- Work request
What you give back should be exactly the lines from the one with "This screenshot has width=841, height=1188." through the final line of the material, pictures removed; please add nothing.

- Supplied records

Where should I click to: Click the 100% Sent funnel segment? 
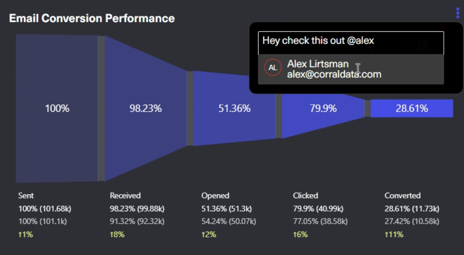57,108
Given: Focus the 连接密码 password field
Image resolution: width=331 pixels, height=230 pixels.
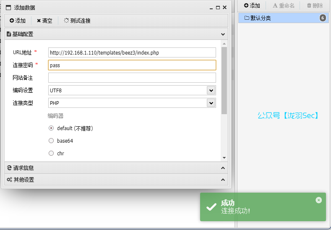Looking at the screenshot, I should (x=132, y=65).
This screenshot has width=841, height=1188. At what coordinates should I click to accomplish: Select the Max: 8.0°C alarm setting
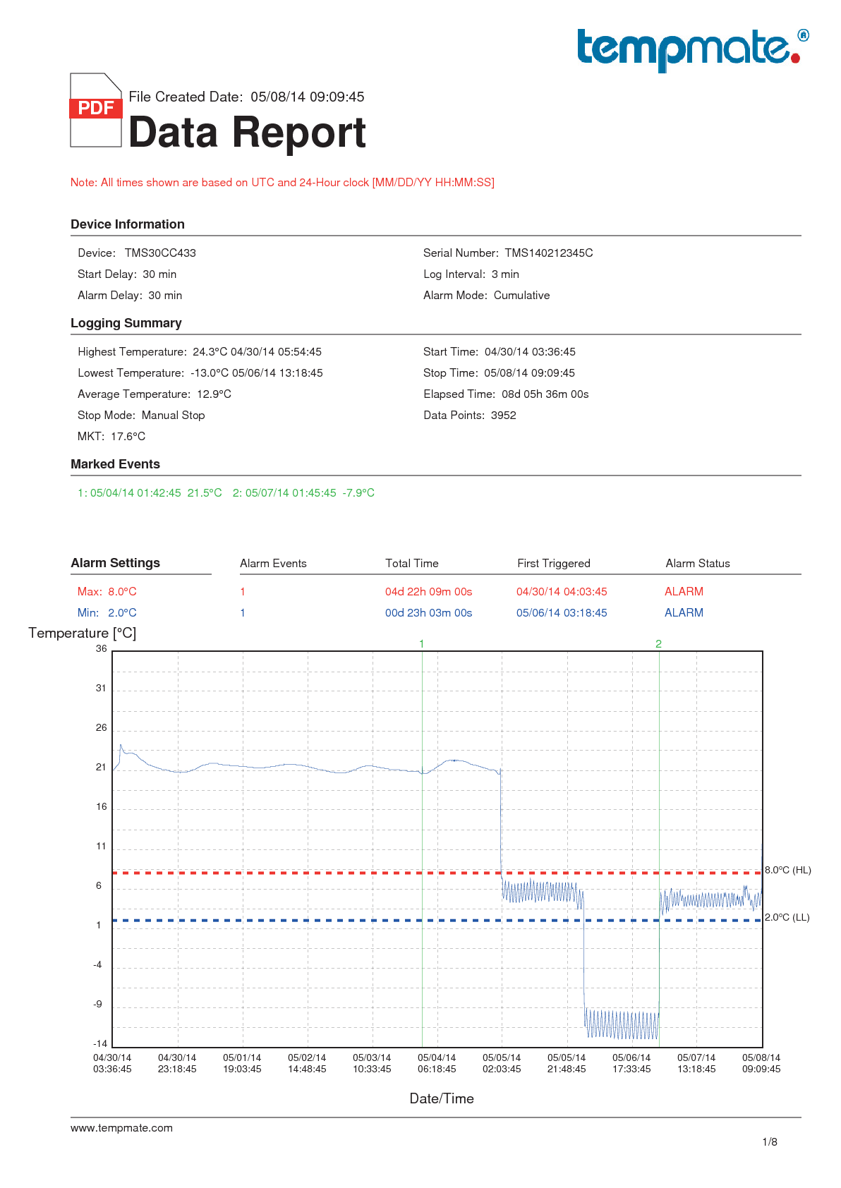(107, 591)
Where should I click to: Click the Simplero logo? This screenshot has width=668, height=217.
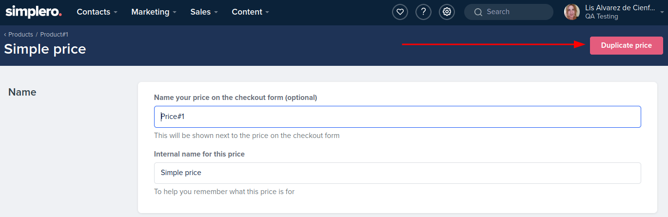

- Answer for the task
This screenshot has width=841, height=1188. At what coordinates should I click to accomplish: Select the Max: 8.0°C alarm setting
(107, 591)
Where should I click to: Click the Simplero logo? This screenshot has width=668, height=217.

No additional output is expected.